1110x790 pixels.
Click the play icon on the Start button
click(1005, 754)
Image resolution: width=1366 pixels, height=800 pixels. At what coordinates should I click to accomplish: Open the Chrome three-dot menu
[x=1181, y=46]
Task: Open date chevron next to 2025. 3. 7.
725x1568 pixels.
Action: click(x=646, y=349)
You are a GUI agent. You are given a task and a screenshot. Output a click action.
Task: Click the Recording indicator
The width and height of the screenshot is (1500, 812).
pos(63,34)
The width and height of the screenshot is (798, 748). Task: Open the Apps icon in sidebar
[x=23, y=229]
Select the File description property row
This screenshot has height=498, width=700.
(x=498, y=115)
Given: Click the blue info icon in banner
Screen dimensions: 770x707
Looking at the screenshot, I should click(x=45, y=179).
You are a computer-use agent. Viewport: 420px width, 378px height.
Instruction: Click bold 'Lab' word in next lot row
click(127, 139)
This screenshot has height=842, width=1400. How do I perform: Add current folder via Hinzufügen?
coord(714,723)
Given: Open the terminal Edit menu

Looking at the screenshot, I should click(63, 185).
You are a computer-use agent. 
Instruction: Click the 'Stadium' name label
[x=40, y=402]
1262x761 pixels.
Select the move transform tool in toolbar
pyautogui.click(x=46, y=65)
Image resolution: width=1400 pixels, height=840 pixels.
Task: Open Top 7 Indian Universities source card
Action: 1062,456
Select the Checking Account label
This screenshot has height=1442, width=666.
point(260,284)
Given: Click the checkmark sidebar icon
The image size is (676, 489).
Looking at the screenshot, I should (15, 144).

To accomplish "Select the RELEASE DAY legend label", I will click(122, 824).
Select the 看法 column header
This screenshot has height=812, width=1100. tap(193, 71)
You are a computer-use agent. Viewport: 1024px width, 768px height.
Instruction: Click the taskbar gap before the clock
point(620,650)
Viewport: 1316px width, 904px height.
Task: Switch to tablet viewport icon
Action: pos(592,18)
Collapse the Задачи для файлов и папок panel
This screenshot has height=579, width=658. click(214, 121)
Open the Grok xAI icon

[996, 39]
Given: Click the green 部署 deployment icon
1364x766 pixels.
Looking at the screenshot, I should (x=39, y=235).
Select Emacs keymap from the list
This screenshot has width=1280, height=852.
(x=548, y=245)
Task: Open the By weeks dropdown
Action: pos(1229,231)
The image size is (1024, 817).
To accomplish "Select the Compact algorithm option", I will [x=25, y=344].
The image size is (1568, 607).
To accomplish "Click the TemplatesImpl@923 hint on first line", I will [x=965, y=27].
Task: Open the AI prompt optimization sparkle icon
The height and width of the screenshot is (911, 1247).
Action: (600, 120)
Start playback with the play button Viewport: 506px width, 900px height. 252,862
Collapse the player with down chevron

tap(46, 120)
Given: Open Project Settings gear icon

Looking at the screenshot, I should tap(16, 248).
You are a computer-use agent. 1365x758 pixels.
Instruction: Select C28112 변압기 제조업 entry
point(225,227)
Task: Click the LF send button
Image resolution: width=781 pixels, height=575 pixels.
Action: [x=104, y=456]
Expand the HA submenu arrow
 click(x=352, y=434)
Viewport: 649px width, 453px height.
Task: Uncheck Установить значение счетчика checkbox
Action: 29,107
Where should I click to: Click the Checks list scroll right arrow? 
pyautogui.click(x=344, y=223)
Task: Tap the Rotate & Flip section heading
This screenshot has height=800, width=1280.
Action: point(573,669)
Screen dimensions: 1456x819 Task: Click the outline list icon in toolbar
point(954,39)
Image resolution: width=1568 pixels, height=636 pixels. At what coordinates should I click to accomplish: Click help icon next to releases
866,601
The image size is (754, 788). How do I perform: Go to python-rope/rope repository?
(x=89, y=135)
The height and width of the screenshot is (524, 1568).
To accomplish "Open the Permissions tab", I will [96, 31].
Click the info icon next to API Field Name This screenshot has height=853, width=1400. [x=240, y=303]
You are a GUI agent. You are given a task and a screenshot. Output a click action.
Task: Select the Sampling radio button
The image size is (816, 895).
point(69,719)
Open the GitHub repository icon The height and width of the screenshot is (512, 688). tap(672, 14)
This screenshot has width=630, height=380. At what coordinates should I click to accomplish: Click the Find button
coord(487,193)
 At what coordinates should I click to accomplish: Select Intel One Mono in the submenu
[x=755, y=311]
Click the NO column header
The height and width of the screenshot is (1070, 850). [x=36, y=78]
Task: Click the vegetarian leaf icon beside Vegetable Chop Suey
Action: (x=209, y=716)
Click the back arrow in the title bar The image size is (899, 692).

--- AIM OF THE EXERCISE ---
Produce a precise copy of all the material above.

--- REPLY TO THE EXERCISE ---
1110x790 pixels.
Click the play icon on the Start button
click(1005, 754)
Image resolution: width=1366 pixels, height=800 pixels. At what coordinates should I click to accomplish: Open the Chrome three-dot menu
[x=1181, y=46]
Task: Open date chevron next to 2025. 3. 7.
725x1568 pixels.
Action: click(x=646, y=349)
You are a GUI agent. You are given a task and a screenshot. Output a click action.
Task: Click the Recording indicator
The width and height of the screenshot is (1500, 812).
pos(63,34)
The width and height of the screenshot is (798, 748). Task: Open the Apps icon in sidebar
[x=23, y=229]
Select the File description property row
This screenshot has height=498, width=700.
(x=498, y=115)
Given: Click the blue info icon in banner
Screen dimensions: 770x707
Looking at the screenshot, I should click(x=45, y=179).
You are a computer-use agent. Viewport: 420px width, 378px height.
Instruction: Click bold 'Lab' word in next lot row
click(127, 139)
This screenshot has height=842, width=1400. How do I perform: Add current folder via Hinzufügen?
coord(714,723)
Given: Open the terminal Edit menu

Looking at the screenshot, I should click(63, 185).
You are a computer-use agent. 
Instruction: Click the 'Stadium' name label
[x=40, y=402]
1262x761 pixels.
Select the move transform tool in toolbar
pyautogui.click(x=46, y=65)
Image resolution: width=1400 pixels, height=840 pixels.
Task: Open Top 7 Indian Universities source card
Action: 1062,456
Select the Checking Account label
This screenshot has height=1442, width=666.
point(260,284)
Given: Click the checkmark sidebar icon
The image size is (676, 489).
Looking at the screenshot, I should (15, 144).

To accomplish "Select the RELEASE DAY legend label", I will click(122, 824).
Select the 看法 column header
This screenshot has height=812, width=1100. tap(193, 71)
You are a computer-use agent. Viewport: 1024px width, 768px height.
Instruction: Click the taskbar gap before the clock
point(620,650)
Viewport: 1316px width, 904px height.
Task: Switch to tablet viewport icon
Action: pos(592,18)
Collapse the Задачи для файлов и папок panel
This screenshot has height=579, width=658. click(214, 121)
Open the Grok xAI icon

[996, 39]
Given: Click the green 部署 deployment icon
1364x766 pixels.
Looking at the screenshot, I should (x=39, y=235).
Select Emacs keymap from the list
This screenshot has width=1280, height=852.
(x=548, y=245)
Task: Open the By weeks dropdown
Action: pos(1229,231)
The image size is (1024, 817).
To accomplish "Select the Compact algorithm option", I will [x=25, y=344].
The image size is (1568, 607).
To accomplish "Click the TemplatesImpl@923 hint on first line", I will [x=965, y=27].
Task: Open the AI prompt optimization sparkle icon
The height and width of the screenshot is (911, 1247).
Action: (600, 120)
Start playback with the play button Viewport: 506px width, 900px height. 252,862
Collapse the player with down chevron

tap(46, 120)
Given: Open Project Settings gear icon

Looking at the screenshot, I should tap(16, 248).
You are a computer-use agent. 1365x758 pixels.
Instruction: Select C28112 변압기 제조업 entry
point(225,227)
Task: Click the LF send button
Image resolution: width=781 pixels, height=575 pixels.
Action: [x=104, y=456]
Expand the HA submenu arrow
 click(x=352, y=434)
Viewport: 649px width, 453px height.
Task: Uncheck Установить значение счетчика checkbox
Action: 29,107
Where should I click to: Click the Checks list scroll right arrow? 
pyautogui.click(x=344, y=223)
Task: Tap the Rotate & Flip section heading
This screenshot has height=800, width=1280.
Action: point(573,669)
Screen dimensions: 1456x819 Task: Click the outline list icon in toolbar
point(954,39)
Image resolution: width=1568 pixels, height=636 pixels. At what coordinates should I click to accomplish: Click help icon next to releases
866,601
The image size is (754, 788). How do I perform: Go to python-rope/rope repository?
(x=89, y=135)
The height and width of the screenshot is (524, 1568).
To accomplish "Open the Permissions tab", I will [96, 31].
Click the info icon next to API Field Name This screenshot has height=853, width=1400. [x=240, y=303]
You are a GUI agent. You are given a task and a screenshot. Output a click action.
Task: Select the Sampling radio button
The image size is (816, 895).
point(69,719)
Open the GitHub repository icon The height and width of the screenshot is (512, 688). tap(672, 14)
This screenshot has width=630, height=380. At what coordinates should I click to accomplish: Click the Find button
coord(487,193)
 At what coordinates should I click to accomplish: Select Intel One Mono in the submenu
[x=755, y=311]
Click the NO column header
The height and width of the screenshot is (1070, 850). [x=36, y=78]
Task: Click the vegetarian leaf icon beside Vegetable Chop Suey
Action: (x=209, y=716)
Click the back arrow in the title bar The image size is (899, 692).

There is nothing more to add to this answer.